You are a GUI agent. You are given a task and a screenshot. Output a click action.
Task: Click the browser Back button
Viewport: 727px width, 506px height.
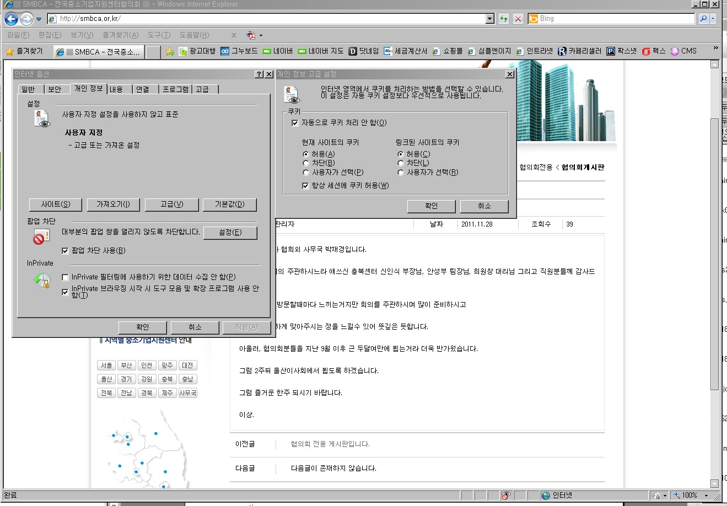click(x=11, y=19)
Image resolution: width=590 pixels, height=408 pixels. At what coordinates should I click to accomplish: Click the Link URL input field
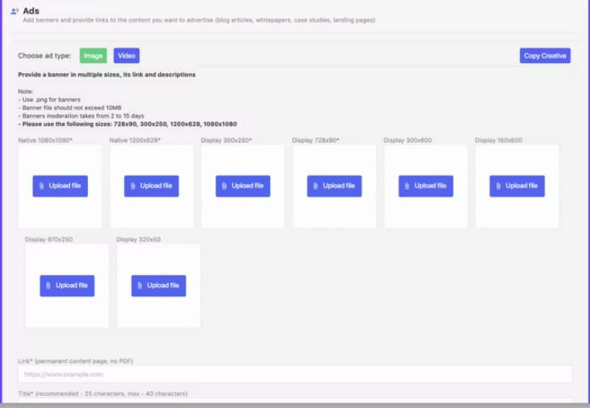295,374
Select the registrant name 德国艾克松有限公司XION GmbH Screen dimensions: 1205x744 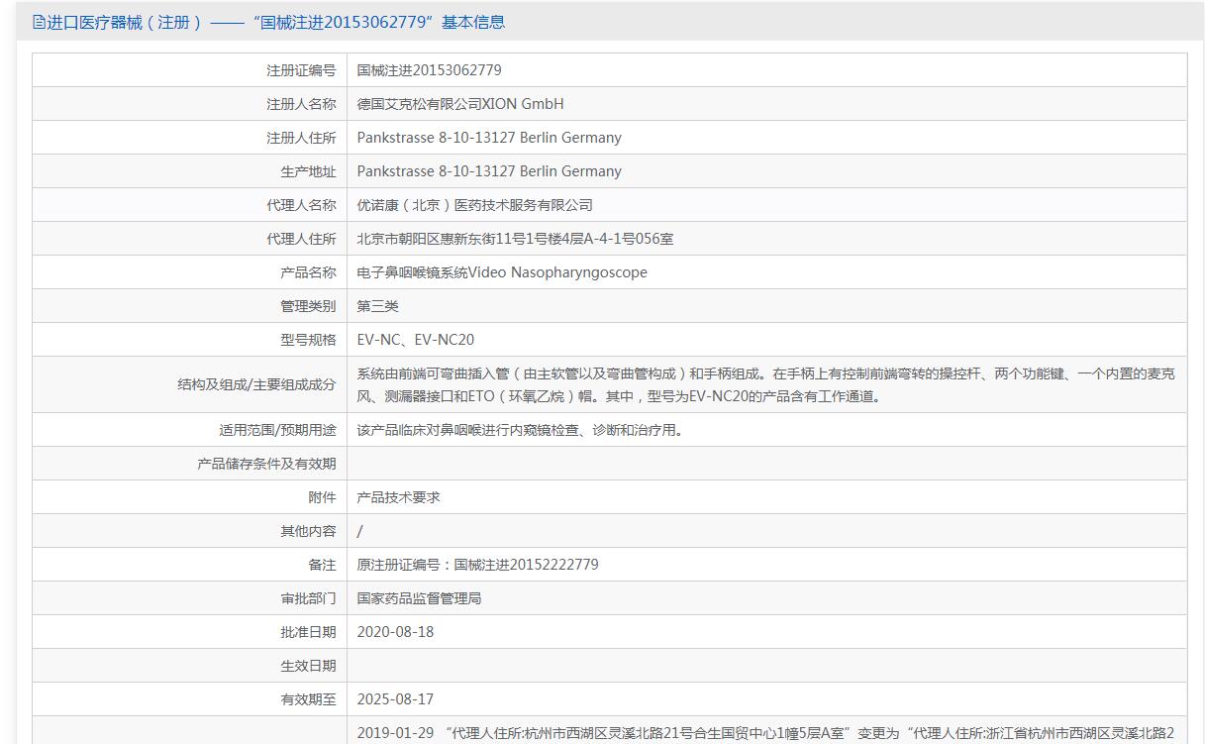click(459, 104)
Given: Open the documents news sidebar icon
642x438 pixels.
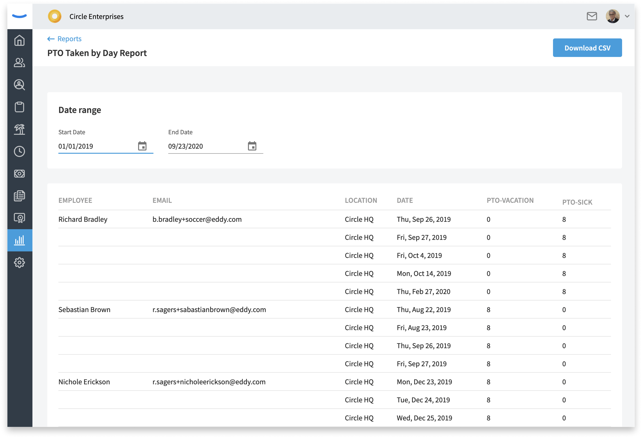Looking at the screenshot, I should point(19,196).
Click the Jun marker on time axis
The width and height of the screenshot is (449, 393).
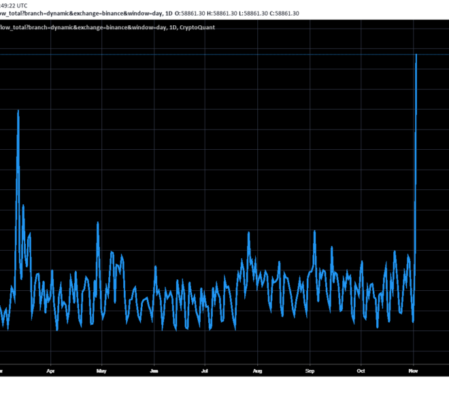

_ _ _ _ _

Only what runs from the line with "642x438 pixels." through the last line of the listing above belongs in the answer, set down exactly and free of pictures.

** The answer **
642x438 pixels.
Looking at the screenshot, I should point(19,196).
Click the Jun marker on time axis
The width and height of the screenshot is (449, 393).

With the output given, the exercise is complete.